* [Excerpt to read]:
=-=-=
Location
- Ashcombe Road Dorking, Surrey, RH4 1LY England 51°14′19″N 0°19′46″W﻿ / ﻿51.2387°N 0.3295°W

Information
- Type: Academy
- Established: 1976
- Trust: South East Surrey Schools Education Trust
- Department for Education URN: 143901 Tables
- Ofsted: Reports
- Headteacher: Chris Panting
- Gender: Coeducational
- Age: 11 to 18
- Enrolment: 1408
- Houses: 4 (Windsor, Stuart, Tudor, and York)
- Colours: Navy blue and red
- Website: www.ashcombe.surrey.sch.uk

= The Ashcombe School =

The Ashcombe School is a coeducational secondary school and sixth form located in Dorking in the English county of Surrey.
=-=-=
* [Source material]:
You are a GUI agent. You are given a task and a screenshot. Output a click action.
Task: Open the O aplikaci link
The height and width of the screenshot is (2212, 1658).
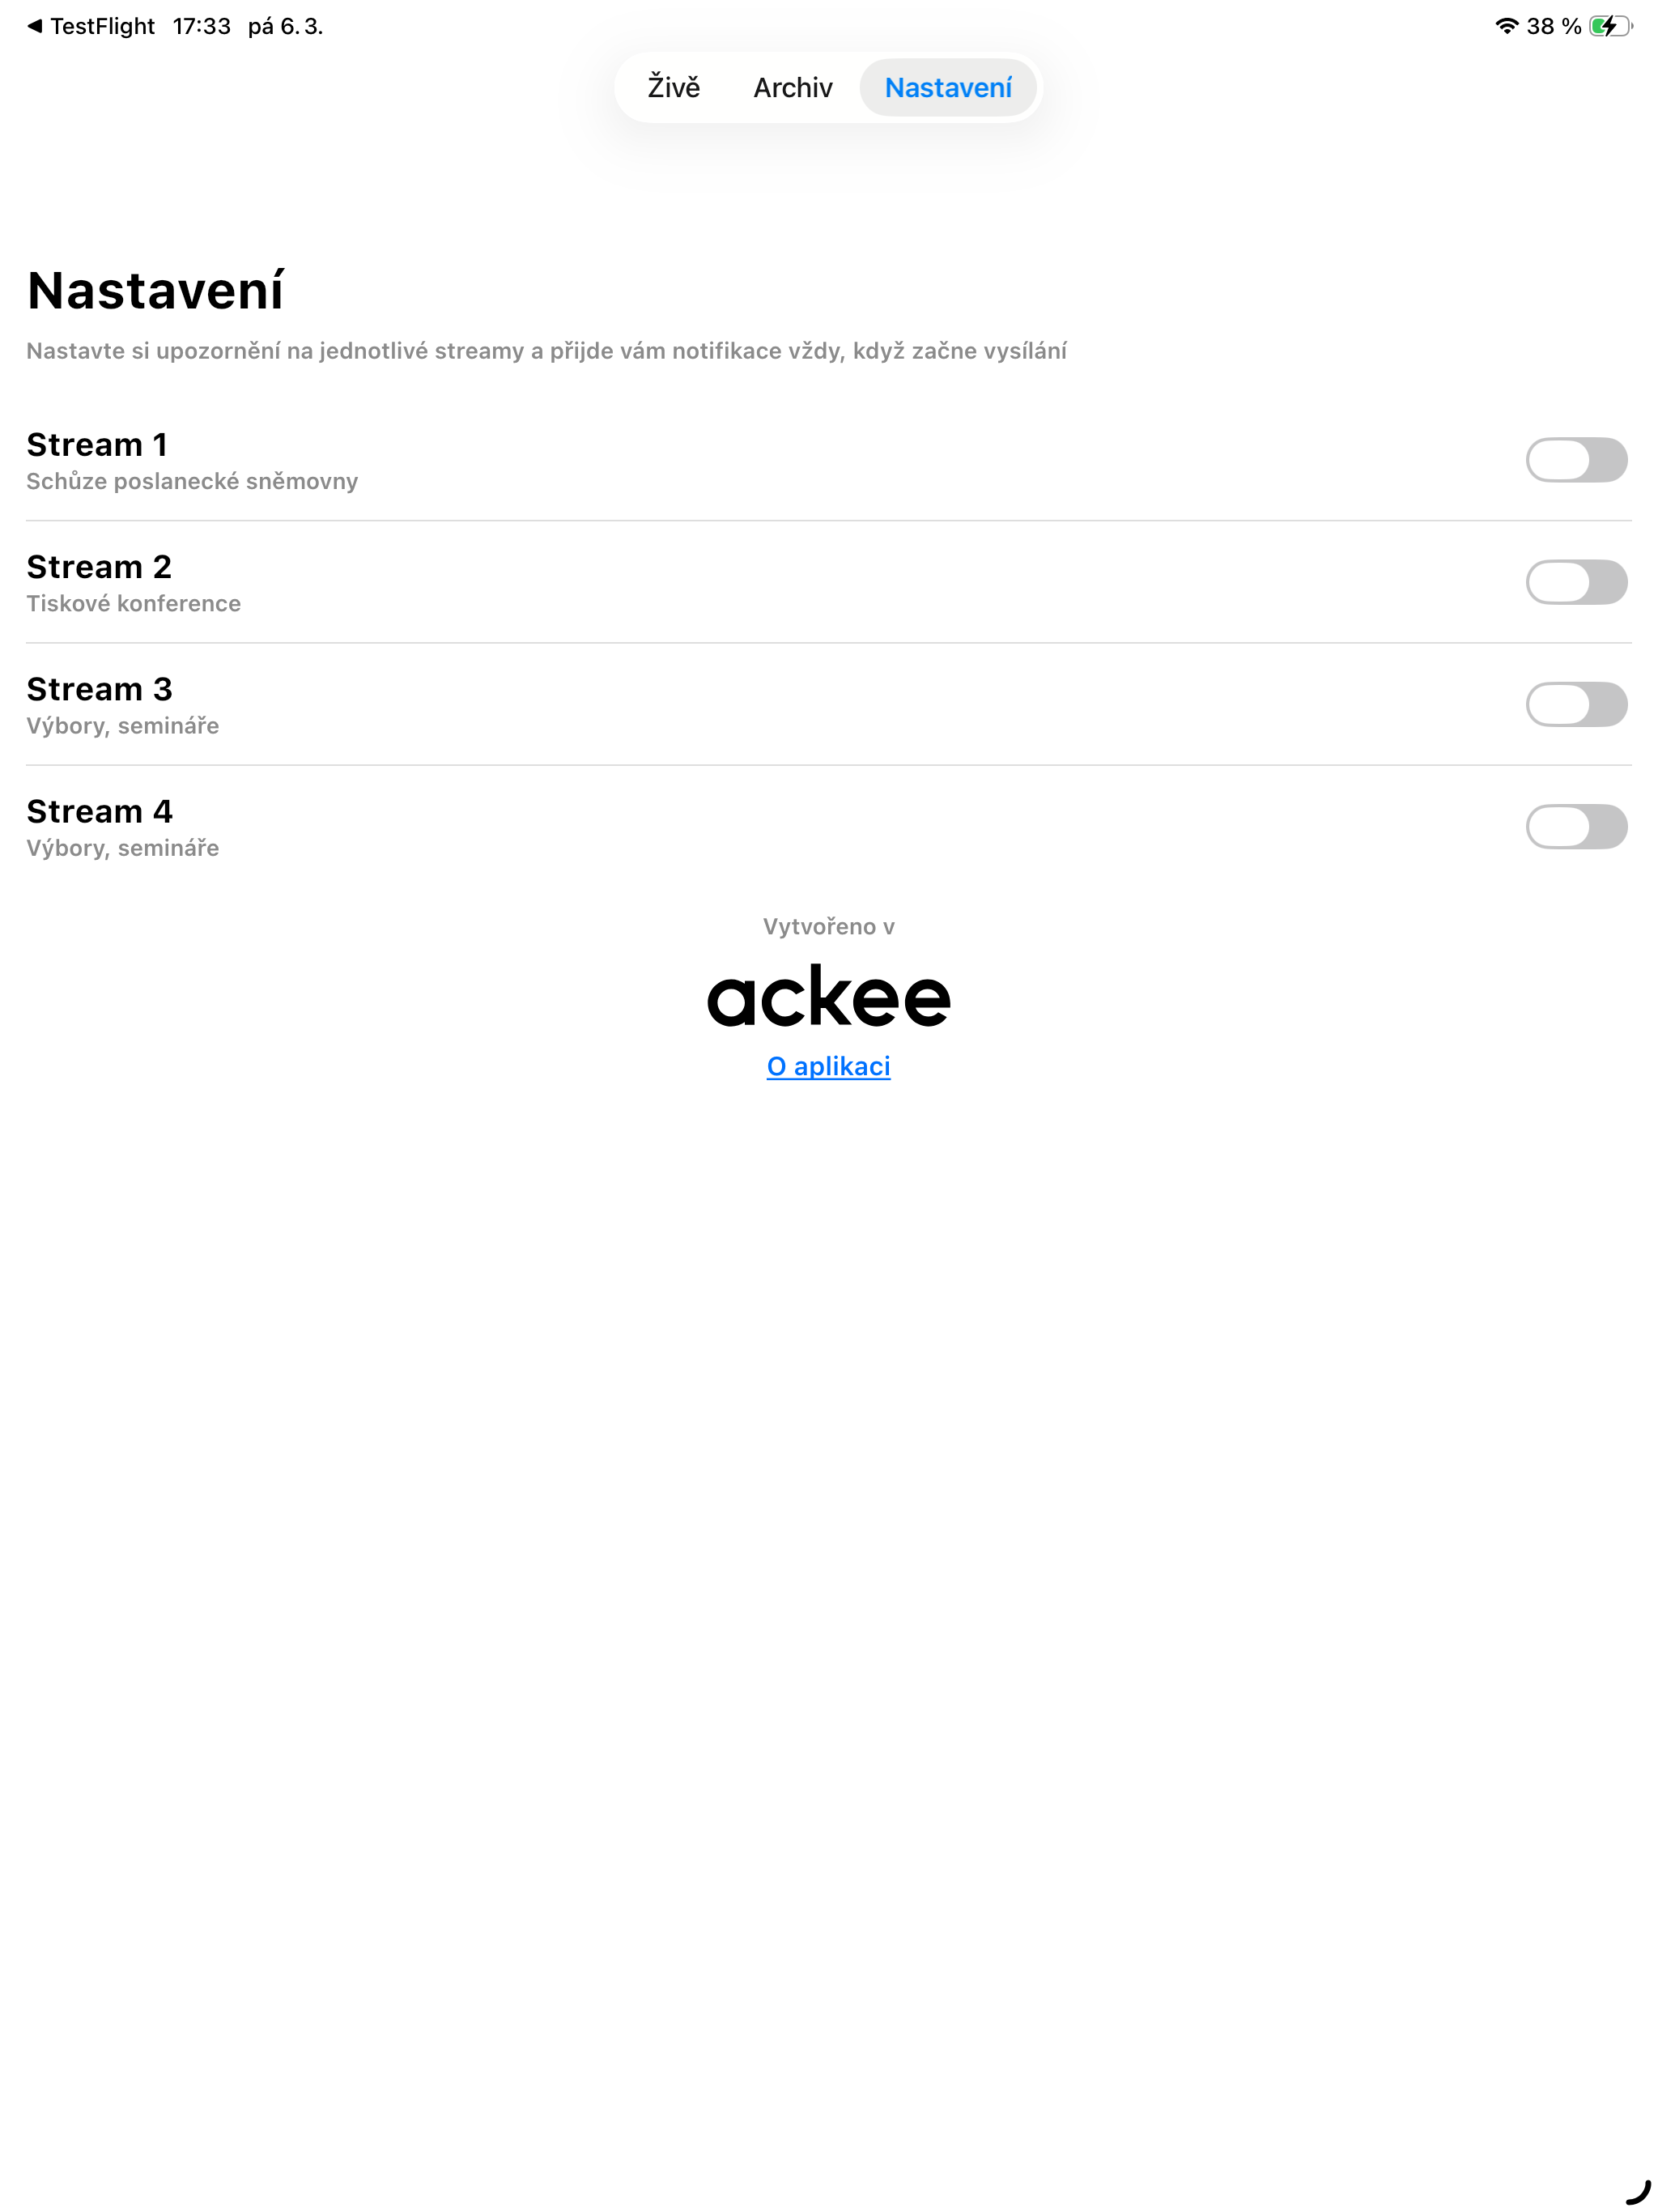(828, 1066)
=-=-=
* [Requirements]:
1. Name each house in the Ashcombe School profile.
2. Turn the paragraph starting "The Ashcombe School is a coeducational" in the Ashcombe School profile into a bulleted list of its facts.
3. Answer from the Ashcombe School profile, one line each:
(a) In what year was the school established?
(b) What is its enrollment?
(c) Which trust is it part of?
Answer using only the Ashcombe School profile.

* [Results]:
1. Windsor, Stuart, Tudor, York

2.
- Coeducational
- Secondary school with a sixth form
- Located in Dorking, Surrey, England

3.
(a) 1976
(b) 1408
(c) South East Surrey Schools Education Trust